On December 13, 2012, Southern Season announced plans to open a Charleston-area store in the neighboring suburb of Mount Pleasant, South Carolina. This second store opened for business on September 5, 2013. The 44,000 square foot store was located at the Brookgreen Town Center on Coleman Boulevard and included one of the world's largest gourmet food markets. Like the flagship location in Chapel Hill, the Mount Pleasant store featured a selection of local and international products, a full-service restaurant, extensive wine and beer selection, a cooking school and an on-site bakery.

A third store opened on July 31, 2014, in Richmond, Virginia.
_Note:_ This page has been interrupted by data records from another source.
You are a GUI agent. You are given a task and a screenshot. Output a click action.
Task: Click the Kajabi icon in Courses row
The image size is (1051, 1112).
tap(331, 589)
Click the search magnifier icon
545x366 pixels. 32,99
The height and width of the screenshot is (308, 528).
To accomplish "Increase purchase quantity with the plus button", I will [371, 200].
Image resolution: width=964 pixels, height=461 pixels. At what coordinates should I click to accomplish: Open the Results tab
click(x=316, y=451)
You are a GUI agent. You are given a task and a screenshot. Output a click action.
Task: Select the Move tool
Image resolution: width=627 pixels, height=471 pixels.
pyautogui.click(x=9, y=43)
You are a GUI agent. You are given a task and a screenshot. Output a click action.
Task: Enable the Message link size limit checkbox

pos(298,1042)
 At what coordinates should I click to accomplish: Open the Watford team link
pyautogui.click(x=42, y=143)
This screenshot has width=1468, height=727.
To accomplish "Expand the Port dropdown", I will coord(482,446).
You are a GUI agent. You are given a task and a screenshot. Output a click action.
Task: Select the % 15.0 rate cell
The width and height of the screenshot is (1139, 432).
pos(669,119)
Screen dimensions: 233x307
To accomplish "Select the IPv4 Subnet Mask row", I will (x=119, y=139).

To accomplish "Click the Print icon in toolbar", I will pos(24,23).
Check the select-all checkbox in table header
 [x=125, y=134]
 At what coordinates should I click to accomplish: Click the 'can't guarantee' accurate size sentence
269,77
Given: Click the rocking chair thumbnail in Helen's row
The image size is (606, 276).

The 50,000 square foot store was the first business to open in the new mixed-use Libbie Mills development on Staples Mill Road. It closed on April 24, 2016.

In June 2016, Southern Season declared bankruptcy. The former company operated under the name SSI Liquidations. On August 22, 2016, Calvert Retail - a Delaware-based retail company - acquired the Chapel Hill Southern Season store for $3.5 million. The acquisition did not include the Taste stores in Raleigh, Asheville, and Charleston.

On November 11, 2019, it was announced that the store's Weathervane restaurant had closed, and the main store would be closing early the next year. In January 2020 it was reported that the Chapel Hill store had also closed, although the online retail facility based in Graham would continue operating.

==Former offerings==
- Southern Season retail store in Chapel Hill, North Carolina
- Weathervane, a restaurant located in the Chapel Hill store.
- The Cooking School at Southern Season - located inside the store.